To the best of my knowledge, premixed adhesive is not compatible in wet environments (it is not cementous).... and possibly that is why your grout has not set.

If so, the solution is not simple.... I have no idea if you can scrape that off red guard/ hydroban and redo...

Hope I'm wrong.....

(Yooper... although this was not your issue, did you pour a "preslope" before using the rubber membrane on the pan.... you may have further issues.)


----------



## Yoopergirl (Apr 6, 2017)

We poured the cement on top of the liner. :surprise:


----------



## Yoopergirl (Apr 6, 2017)

so is it that the premixed adhesive is still "wet" behind the tile and causing the grout to not set? We did find that we were able to remove a tile a day after applying it. Yikes


----------



## MTN REMODEL LLC (Sep 11, 2010)

Yooper.... I 'm only a GC and not a tile expert, and I don't like being any bearer of bad news, but I think it is bad news.

*To the best of my limited knowledge,* I think pre-mixed adhesive needs to dry (and even if dry, is water sensative/soluable)... so I think that has impacted your grout to set-up.

Additionally, without a preslope (under your rubber membrane) any water migration to your pan will not permeate to the drain and you will likely encounter a moldy environment. 

Again/// I hope I am wrong... and wait for Jazz or other tile men to comment.

Good luck

(As further commentary, thin set (cementous) hydrates and uses water to set, I think pre-mix adhesive has to dry (evaporate moisture) to set... and a paint on impervious membrane (red guard.hydroban etc) further inhibets an adhesive from drying. Regardless, you don't want an adhesive in a wet environment (kitchen backspalshes are fine... not a shower).


----------



## clarenceboddick (Nov 30, 2016)

Was the backer board Durock, Hardiebacker or Wonderboard?

What sealer did you use? How much, as in just over the seams and screws or covered everything?

Did the grout dry properly in/on the bucket you mixed it in?


----------



## Yoopergirl (Apr 6, 2017)

It was Durock. We live in a very rural area so Red Guard was not available. We purchased the rubber sealer at Menards. I don't remember the name. We've been at this since January just working on weekends. We did the entire thing, complete walls and floor with the rubber brush on liquid. 
We didn't wash the bucket out right away and the grout was like cement. I had to break it up with a hammer and chisel. 

Thank you to everyone for their input.
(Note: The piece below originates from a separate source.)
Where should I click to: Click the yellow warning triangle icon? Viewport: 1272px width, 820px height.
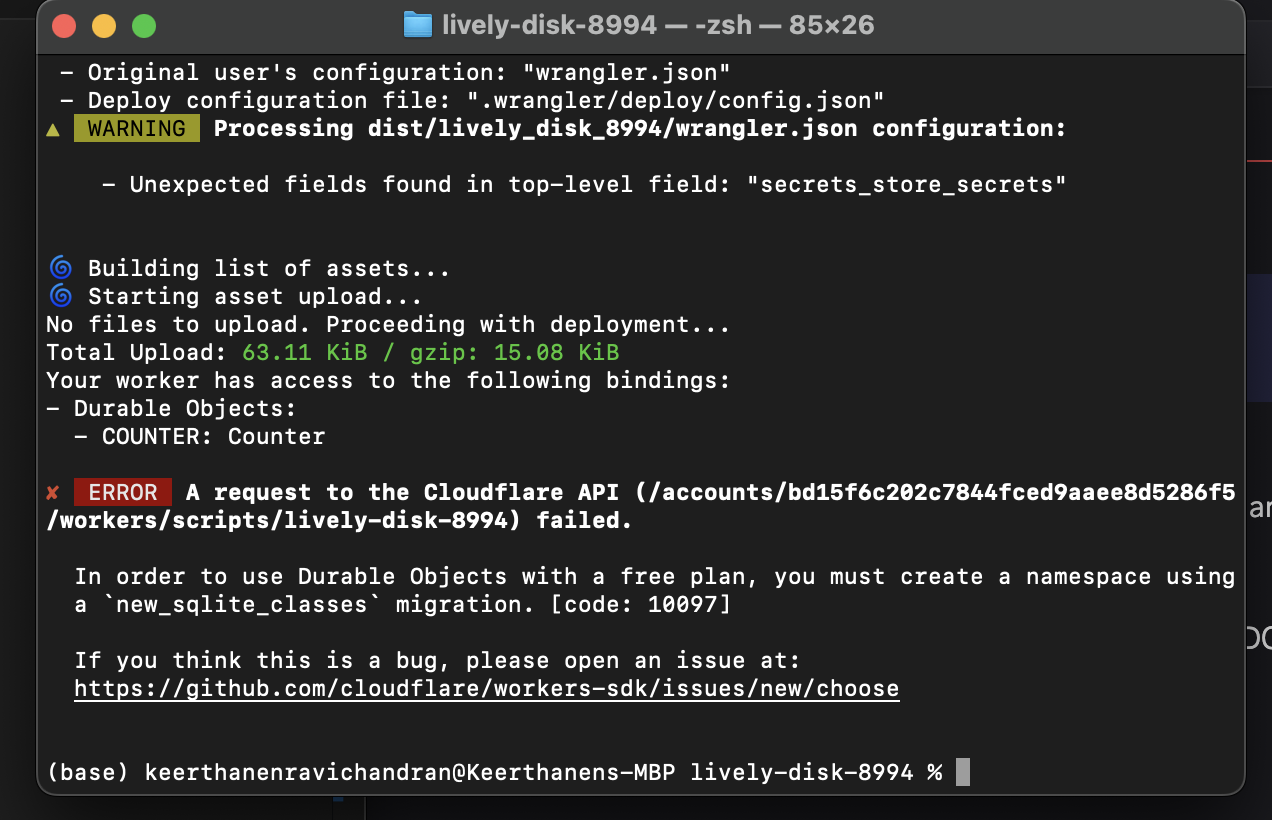pyautogui.click(x=54, y=129)
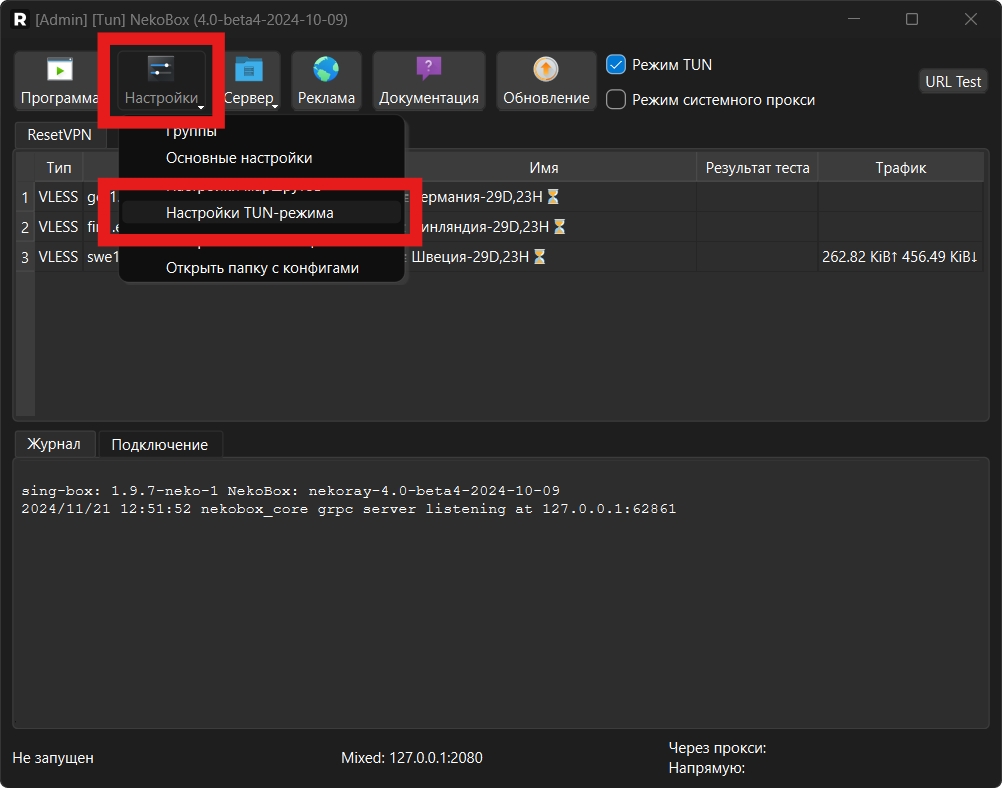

I will take any extra advice if someone wants to chime in.


----------



## Yoopergirl (Apr 6, 2017)

I just looked at the bucket of the "adhesive" we used and it is TEC brand pre-mixed mortar. Is that different from what you guys are referring to as adhesive? That sounds like a dumb question but I'm grasping that maybe what we used is okay.


----------



## firehawkmph (Dec 12, 2009)

Not sure about the adhesive, I've never used it. But I have used Tec's Power grout with excellent results. It sets up about like normal grout, but it is slightly more difficult to clean up. If you used water and a sponge, you may have ended up using too much water and somehow weakened the grout. When I go to clean it, I take a white scotchbrite pad dipped in water and squeezed out so it's not dripping. I clean and shape the joints with that and then wipe with a damp sponge that has been really squeezed so it's not dripping. Doesn't over work the grout and cleans up in a jiffy. 
Jazz should be along soon, I'll defer to him.
Mike Hawkins


----------



## Erico (Oct 24, 2016)

Yoopergirl said:


> I just looked at the bucket of the "adhesive" we used and it is TEC brand pre-mixed mortar. Is that different from what you guys are referring to as adhesive? That sounds like a dumb question but I'm grasping that maybe what we used is okay.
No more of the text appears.